### Aim of the exercise
The expected copy holds every entry exactly and none of the pictures.

### Stored records
-- -- --

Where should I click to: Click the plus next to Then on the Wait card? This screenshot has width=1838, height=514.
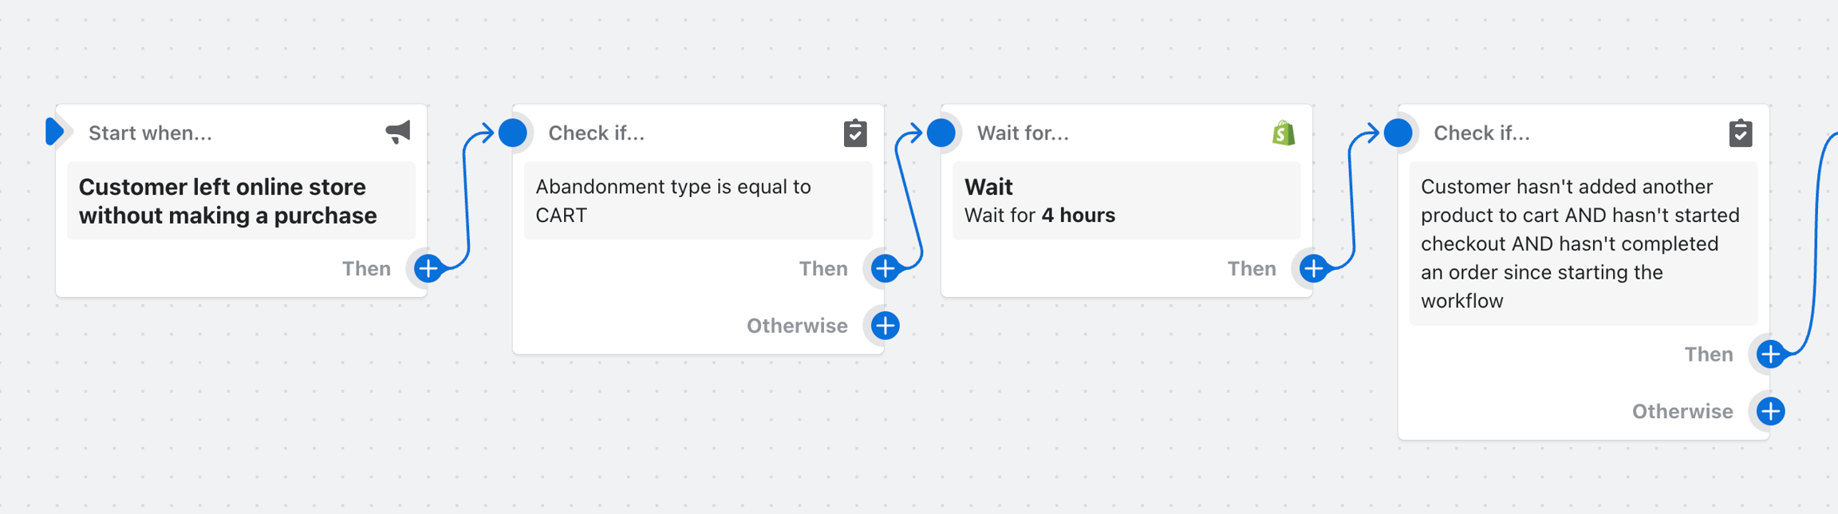tap(1313, 268)
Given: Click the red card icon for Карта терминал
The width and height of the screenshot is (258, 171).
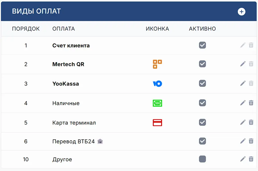Looking at the screenshot, I should pos(157,123).
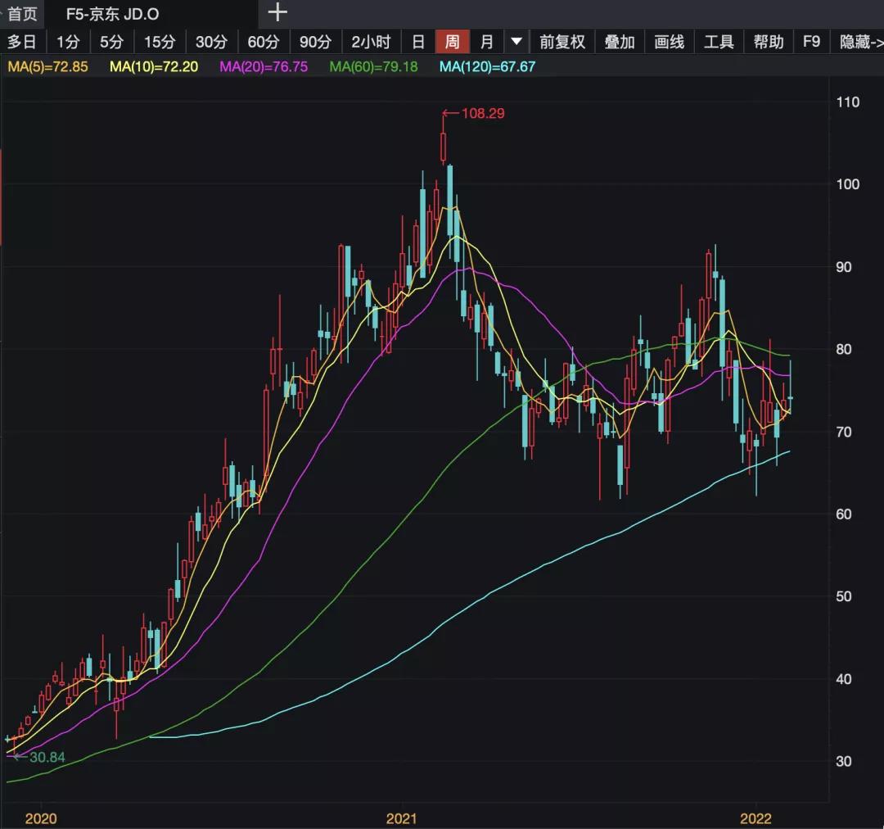Click the 叠加 overlay button
This screenshot has width=884, height=829.
tap(620, 42)
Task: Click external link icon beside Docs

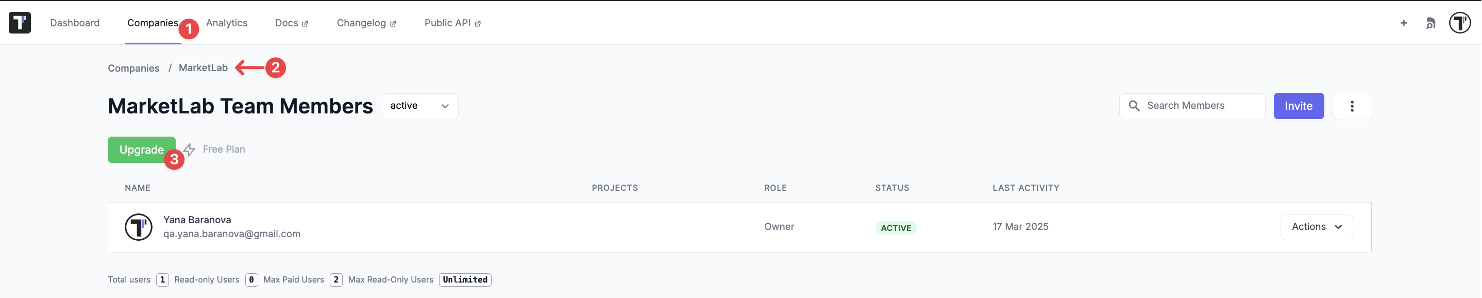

-- -- --

### Solution to this problem
Where should I click to: Click the plus next to Then on the Wait card? This screenshot has width=1838, height=514.
tap(1313, 268)
Given: Click the red card icon for Карта терминал
The width and height of the screenshot is (258, 171).
Looking at the screenshot, I should pos(157,123).
Click the 叠加 overlay button
This screenshot has width=884, height=829.
tap(620, 42)
Task: Click external link icon beside Docs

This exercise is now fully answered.